Her sister Krystyna, then 25, began battling multiple sclerosis, an autoimmune disease that affects the central nervous system, damaging healthy nerve endings and interrupting communication between the brain and the rest of the body. MS can lead to vision loss, impaired coordination and pain, among other effects.
For the third year in a row, Rejrat organized “Swim for MS,” an event geared toward raising awareness and donating money for MS research. Inspired by her sister, and with help from Campus Recreation, the annual Swim for MS event will be held tomorrow in Pearson Hall’s pool 30.
Krystyna Rejrat graduated from Temple in 2004, and she was a member of the women’s rowing team. This year, in honor of her sister’s athletic achievement at Temple, Rejrat asked the women’s rowing team to participate in the event.
Rebecca Grzybowski, coach of the women’s rowing team, along with her team had the opportunity to meet Krystyna Rejrat and hear her story in late February.
“It was a really powerful moment for them to listen to someone who has been in their shoes as a student-athlete and then [hear about] the way she used her experience at Temple to get through something that was very challenging,” Gryzbowski said. “We are very aware that we are where we are because of the women who came before us. … Any chance we get to reconnect with [alumni] on a personal level is important to us.”
All of the proceeds raised by the Swim for MS event will be donated to the Multiple Sclerosis Association of America, an organization providing free services, like mobility equipment and cooling accessories for heat-sensitive people, to those battling MS.
Maya Johnson, a senior psychology major and member of Campus Recreation’s Community Service CREW, has helped Rejrat organize the event for the last two years.
“Ann makes it a very universally important event,” Johnson said. “She wants to help all people with MS and not just specifically her sister. I think that it’s so cool she sees the pain that MS has brought to her family and she doesn’t want other people to feel that way.”
The event is open to students and faculty at Temple, and there are several ways people can help fundraise to fight MS.
“We’ve had people get pledges for donations for how many laps they want to swim, and we’ve also had people who haven’t been in the pool in a while and are like, ‘Hey, I’ll sign up and get in the pool for like, the first time in two years,’” Rejrat said. “It really is about what the person [participating] wants to make out of it.”

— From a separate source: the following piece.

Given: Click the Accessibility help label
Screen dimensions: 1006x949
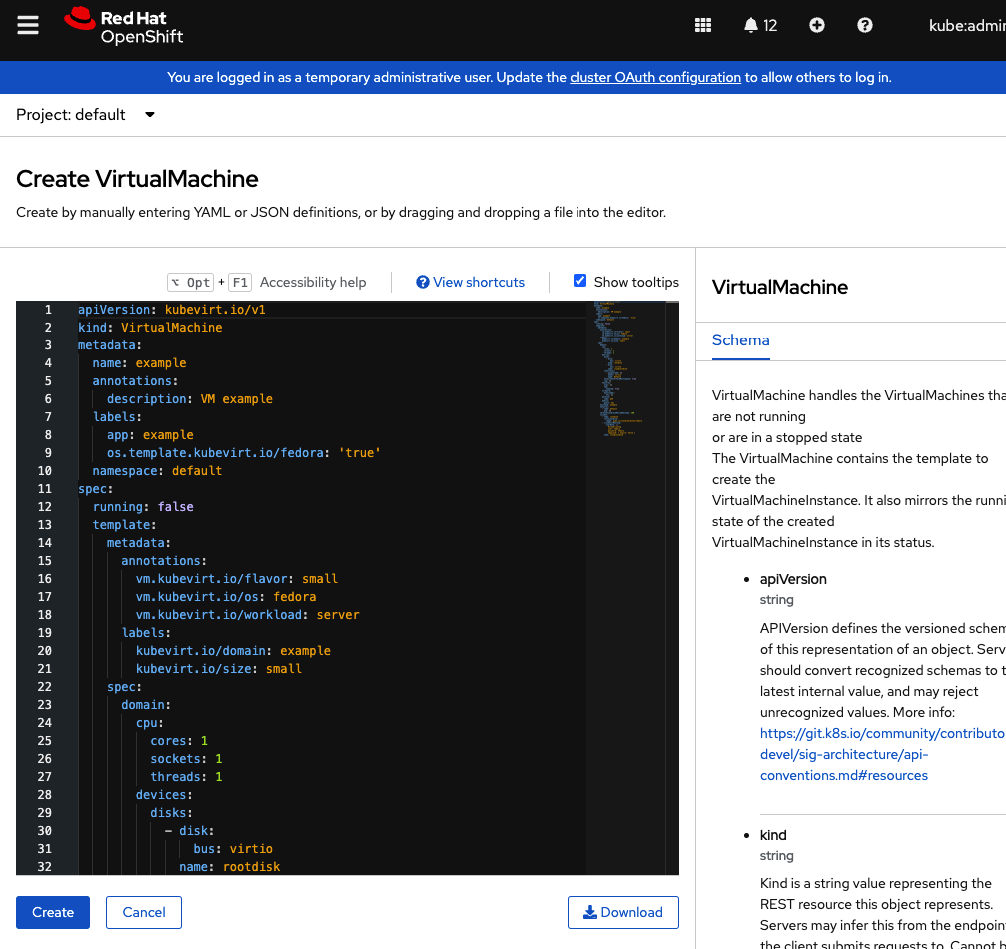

From the inaugural year of Swim for MS to the following year, Rejrat said the success of the event—and the amount of donations—grew tremendously. She hopes to see even more growth tomorrow.

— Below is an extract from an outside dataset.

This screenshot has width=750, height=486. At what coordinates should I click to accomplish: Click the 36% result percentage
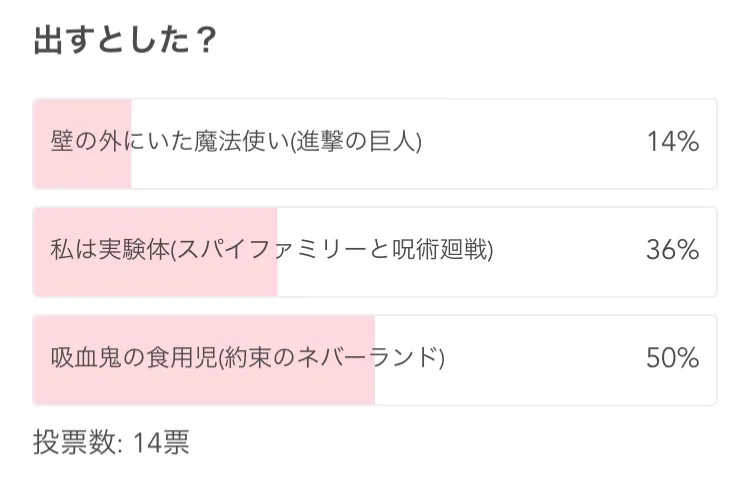point(673,250)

But the event benefits Rejrat in more ways than just making donations, she said.
“Having my sister have a disease that has no cure and she has to accept that in a few years she could be bedridden and she can have a shortened life span … it’s scary,” Rejrat said. “That’s why the MS event is a way for me to kind of cope with it and be able to help her out and people like her.”
The event also helped Rejrat connect with other people in the Temple community who have faced similar struggles.
“My first year doing it, I hadn’t really known anyone affected by MS … and a lot of people came up to me after they swam and thanked me,” she said. “They started telling me their stories about their aunts affected or their uncles affected or they lost their sister to MS.”
“So, that first year was kind of a big wake-up for me,” Rejrat added. “Hearing other people’s stories gives me a little more motivation to try and help out and raise more money every year.”